Saturday, May 31, 2014

Belle

3 Stars (out of four)

Belle actually surprised me a bit.  The ads paint this as a movie about a young, mixed-race girl in mid-1700's England and the struggles she is up against in an intolerant and very class-conscious society, especially when it comes to affairs of the heart. And while that is the main crux of the story, there is so much more.

Belle starts when a young British Admiral delivers his illegitimate daughter, Dido Elizabeth Belle (Gugu Mbatha-Raw), a result of a union between him and a slave, to his father to look after her while he is away.  The father (played by Tom Wilkenson-Hollywood's go-to guy when they need a stuffy Brit) is no less than the Earl of Mansfield, the Lord Chief Justice of England, one of England's highest legal positions.  He already is looking after another niece as well, and he and his wife raise the girls together as their own, but is subject to a few more rules.  She cannot eat with her family in company for one.  So she has status, but not really.  Anyway, Lord Mansfield is overseeing a case where a slave ship intentionally drowned its cargo and is attempting to collect on an insurance claim of damaged or lost cargo.  The outcome of the case would signal the beginning of the end of slavery in England as a legal institution.  The story is based on true events, but true to Hollywood style, only loosely.

The story mostly focuses on Dido and her status in English high society.  It repeatedly makes comparisons of English marriage to slavery, where marriages are economic transactions and women, the assets of that transaction.  The theme of "people are not items or property" is hammered home repeatedly in case you missed it the first nine times it was brought up, and this is the central problem with the movie.  It takes on too many themes, and cheapens them all by its ambition.  There have been a few movies that have touched on slavery and racism lately: Amistad, The Help, Lee Daniel's The Butler,12 Years A Slave, yes, even Django Unchained.
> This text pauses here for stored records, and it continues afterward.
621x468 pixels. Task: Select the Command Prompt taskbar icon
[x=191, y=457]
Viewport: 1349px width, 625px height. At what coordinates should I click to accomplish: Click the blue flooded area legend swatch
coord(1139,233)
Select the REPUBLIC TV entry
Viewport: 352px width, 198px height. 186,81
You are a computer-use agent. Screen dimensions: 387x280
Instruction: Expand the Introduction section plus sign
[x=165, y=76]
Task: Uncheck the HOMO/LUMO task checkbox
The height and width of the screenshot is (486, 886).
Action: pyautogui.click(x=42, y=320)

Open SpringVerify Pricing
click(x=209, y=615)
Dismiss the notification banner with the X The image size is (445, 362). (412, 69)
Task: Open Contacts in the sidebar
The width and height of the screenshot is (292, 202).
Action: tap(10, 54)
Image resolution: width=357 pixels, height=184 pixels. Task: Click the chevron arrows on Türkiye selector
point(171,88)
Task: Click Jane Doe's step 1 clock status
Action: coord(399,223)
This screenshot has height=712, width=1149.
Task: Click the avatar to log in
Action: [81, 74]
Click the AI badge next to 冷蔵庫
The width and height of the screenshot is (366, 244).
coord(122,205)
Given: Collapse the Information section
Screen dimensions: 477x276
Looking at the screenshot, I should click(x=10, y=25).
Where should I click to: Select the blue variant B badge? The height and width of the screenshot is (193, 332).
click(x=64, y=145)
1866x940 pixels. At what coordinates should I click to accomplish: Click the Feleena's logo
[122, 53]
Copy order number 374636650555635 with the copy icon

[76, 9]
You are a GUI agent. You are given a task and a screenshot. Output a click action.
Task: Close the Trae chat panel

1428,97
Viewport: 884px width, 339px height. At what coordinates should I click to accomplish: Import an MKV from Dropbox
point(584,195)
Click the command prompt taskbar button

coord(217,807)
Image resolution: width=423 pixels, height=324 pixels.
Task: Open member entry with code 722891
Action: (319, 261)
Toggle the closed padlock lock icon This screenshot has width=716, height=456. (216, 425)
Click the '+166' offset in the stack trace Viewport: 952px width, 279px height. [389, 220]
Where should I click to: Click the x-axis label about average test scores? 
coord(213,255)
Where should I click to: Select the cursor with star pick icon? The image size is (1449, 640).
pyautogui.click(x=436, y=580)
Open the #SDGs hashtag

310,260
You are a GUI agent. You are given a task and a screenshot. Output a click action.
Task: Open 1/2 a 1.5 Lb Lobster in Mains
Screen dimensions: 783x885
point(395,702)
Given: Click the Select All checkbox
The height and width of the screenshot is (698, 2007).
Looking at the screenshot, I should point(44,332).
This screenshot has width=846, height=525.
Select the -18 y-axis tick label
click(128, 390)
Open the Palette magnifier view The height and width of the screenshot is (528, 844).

While they all attempt to be great, they all fall short of the mark for one reason or another.  In Belle's case, there is a profound movie from a feminist perspective, women being treated like cattle.  This would have been a great movie on its own.  It would also have been a great anti-slavery movie as well, focusing on the crucial court case.  But the court case backstory seems shoehorned in, so as to give the movie's message more weight.  This forced plot has the effect of undercutting the impact either plot has, making both fairly ineffective and reducing what could have been a great film to sub-par status.

That doesn't mean it's all bad.  The movie is sumptuous and beautiful.  It is exquisitely acted and shot.  It is a little ham-handed in its storytelling, and is especially trite when it comes to how the soundtrack is used.  Virtually every Hollywood cliché is evident, further cheapening the film's dramatic impact in my opinion. It's sad, because this film could have had some heft, but instead is kind of forgetful.  This is unfortunate, considering the importance of the message in today's society, where we still grapple with the problems that the reprehensible practice of slavery wrought.